Rejoice, there is hope for eternally single nerds

I know quite a few people, both at work and socially, who met their other half on internet dating sites. There is no longer a stigma attached to this and it’s right there isn’t. Frankly meeting someone down the pub when you’re pissed, they’re pissed and you can’t hear a thing has seemed like a bizarre route to a long term relationship to me for a very long time.

When I was still a student and exceptionally useless around the fairer sex due to various issues, including low self esteem, my university flatmates took things into their own hands and wrote a lonely hearts ad for me and placed it in the Guardian’s Soulmate’s section without telling me. The idea was to present me with a selection of normal and attractive respondents which I could then find excuses to either not date (despite the fact they wanted to date me) or find some sort of odd flaw with (she’s got enormous hands/feet/head/neck, she breathes loudly through her mouth being the normal sort of comment I’d write off famous Hollywood actresses with). However something rather unexpected happened, in that an attractive and very normal sounding girl replied to the advert. So much so, one of my flatmates decided to go out with her instead. They hadn’t told me about the ad at this point and it only came out many many years later. So my friend came down from the North of England for a date with someone who effectively had read about me and thought I sounded all right and went out for pizza with her in central London. I then briefly met up with the pair of them before I went off to drink beer with my mate (that’s how I know she was pretty). At the time it did seem a little odd my mate had gone on a blind date with someone in London but that was all pretty much in keeping with his impetuous nature and he was always doing stuff like that.

I don’t think I was even cross when I found out years later; I’ve been very lucky in the lady I ended up marrying and “what if” scenarios genuinely never cross my mind since I know I couldn’t have done better.

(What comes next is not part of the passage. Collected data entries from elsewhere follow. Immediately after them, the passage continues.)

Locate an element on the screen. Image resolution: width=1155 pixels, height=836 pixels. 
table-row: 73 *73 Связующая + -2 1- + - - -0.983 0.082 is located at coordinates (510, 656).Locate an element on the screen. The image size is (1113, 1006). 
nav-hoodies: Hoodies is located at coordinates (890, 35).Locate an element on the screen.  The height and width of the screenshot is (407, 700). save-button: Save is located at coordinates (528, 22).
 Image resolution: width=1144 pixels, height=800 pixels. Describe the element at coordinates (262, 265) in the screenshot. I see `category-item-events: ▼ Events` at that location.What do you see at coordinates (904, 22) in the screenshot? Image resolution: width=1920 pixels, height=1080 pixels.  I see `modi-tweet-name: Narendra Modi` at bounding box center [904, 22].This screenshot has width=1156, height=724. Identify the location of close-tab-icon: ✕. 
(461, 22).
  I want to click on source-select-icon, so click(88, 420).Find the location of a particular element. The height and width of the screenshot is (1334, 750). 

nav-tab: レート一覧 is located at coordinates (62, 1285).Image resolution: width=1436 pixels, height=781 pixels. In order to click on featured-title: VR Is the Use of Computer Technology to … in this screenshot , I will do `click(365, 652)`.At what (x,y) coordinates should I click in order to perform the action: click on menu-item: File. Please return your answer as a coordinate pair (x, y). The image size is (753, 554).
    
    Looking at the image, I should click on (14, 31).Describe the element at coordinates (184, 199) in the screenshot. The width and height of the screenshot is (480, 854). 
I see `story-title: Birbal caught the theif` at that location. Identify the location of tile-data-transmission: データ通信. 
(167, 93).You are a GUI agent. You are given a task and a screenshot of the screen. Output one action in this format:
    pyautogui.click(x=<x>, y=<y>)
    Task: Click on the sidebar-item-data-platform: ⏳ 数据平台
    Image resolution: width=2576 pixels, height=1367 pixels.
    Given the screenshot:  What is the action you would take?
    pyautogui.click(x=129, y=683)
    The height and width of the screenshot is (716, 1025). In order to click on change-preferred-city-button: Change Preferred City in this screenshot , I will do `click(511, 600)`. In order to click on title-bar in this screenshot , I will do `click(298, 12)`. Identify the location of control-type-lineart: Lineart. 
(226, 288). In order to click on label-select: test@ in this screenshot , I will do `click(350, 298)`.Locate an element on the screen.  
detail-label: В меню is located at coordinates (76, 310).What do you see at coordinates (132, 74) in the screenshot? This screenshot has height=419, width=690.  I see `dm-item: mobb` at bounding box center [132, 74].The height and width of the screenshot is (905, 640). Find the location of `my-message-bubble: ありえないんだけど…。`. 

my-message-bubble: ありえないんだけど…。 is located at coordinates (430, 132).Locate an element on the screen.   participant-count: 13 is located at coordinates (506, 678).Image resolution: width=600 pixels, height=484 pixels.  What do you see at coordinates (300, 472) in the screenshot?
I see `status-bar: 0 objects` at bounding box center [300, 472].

The internet nowadays is full of guides on how to get women to like you, and there was even a controversial Kickstarter called How to be awesome with women that was branded a rape manual by some. A steady diet of always available online porn and a life in front of a screen have genuinely convinced certain groups of boys that women are more or less a different species who need to be tricked into talking to them (if you have to) and then having sex with them. It’s all very odd, and wont really get better unless we teach our boys from an early age that girls are actually people too.

Fortunately Waterstones, the one remaining bastion of chain bookstores on our high street, appears to be seeking to remedy this. The “Dark Fantasy” (i.e. emo teen relationship books hidden behind a veneer of supernatural whimsy involving vampires and werewolves) has already been placed next to the single boy/man domain of science fiction and fantasy for sometime but the next step has been taken. Sci fi/fantasy now abides next to Romance in the Hatfield branch of Waterstones.

Good work guys, lets hope the influx of ladies into the nerds sanctury doesn’t frighten too many of them away.